The Cadillac Three singles chronology
|  | "The South" (2013) | "Party Like You" (2014) |

Dierks Bentley singles chronology
| "I Hold On" (2013) | "The South" (2013) | "Drunk on a Plane" (2014) |

Florida Georgia Line singles chronology
| "Stay" (2013) | "The South" (2013) | "This Is How We Roll" (2014) |

Music video
- "The South" on YouTube

= The South (song) =

2013 single by the Cadillac Three

"The South" is a song recorded by American country music band the Cadillac Three. It is their debut release for Big Machine Records. The song features guest vocals from Dierks Bentley, Florida Georgia Line, and Eli Young Band lead singer Mike Eli.

==History==
Lead singer Jaren Johnston, who wrote the song, told Billboard: "I wanted something for our live set that mirrored 'Kashmir' by Led Zeppelin – maybe a southern version of that. I got into writing it, and started with the lyrics, I remembered the first time I heard 'Sweet Home Alabama,' and I was just mesmerized with it.

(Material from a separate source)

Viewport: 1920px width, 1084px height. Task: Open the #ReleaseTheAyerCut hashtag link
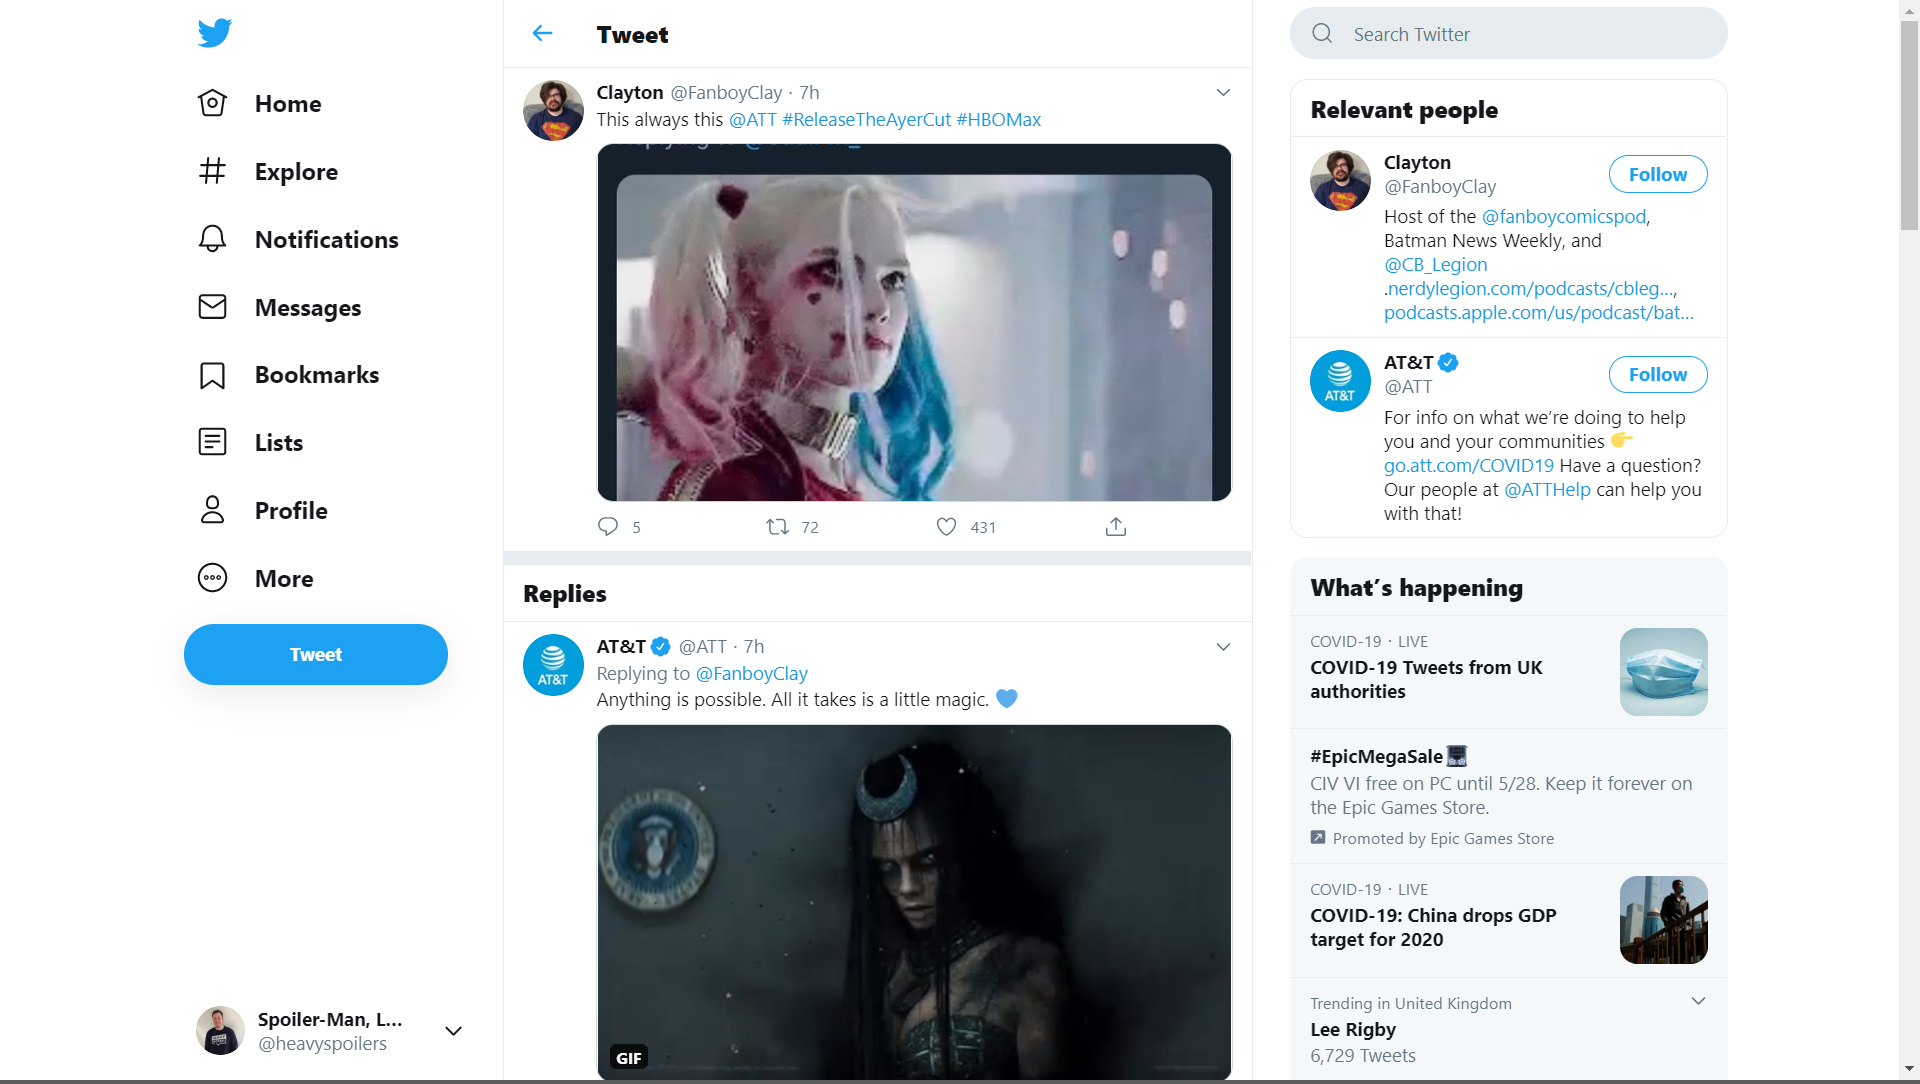click(866, 120)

I thought 'We need something like that.'" The song features guest vocals from Dierks Bentley, Florida Georgia Line, and Eli Young Band lead singer Mike Eli.

==Critical reception==
The song has received positive critical reception. Markos Papadatos of Digital Journal reviewed the song favorably, praising Johnston's lead vocals and the Southern rock influences. Billy Dukes of Taste of Country also described the song's Southern rock sound favorably. He also said that the song "has depth" and that "Johnston's voice is suited for grungy honky-tonks". Giving it 3.5 out of 5 stars, Matt Bjorke of Roughstock wrote that " there’s some nice lyrical choices…and an overall understanding of what can make an artist unique".

==Music video==
Shane Drake directed the song's music video.

==Chart performance==
The song has sold 165,000 copies in the U.S. as of May 2014.

| Chart (2013–2014) | Peak position |
|---|---|
| US Country Airplay (Billboard) | 33 |
| US Hot Country Songs (Billboard) | 32 |

== Certifications ==

| Region | Certification | Certified units/sales |
| United States (RIAA) | Gold | 500,000^{‡} |
^{‡} Sales+streaming figures based on certification alone.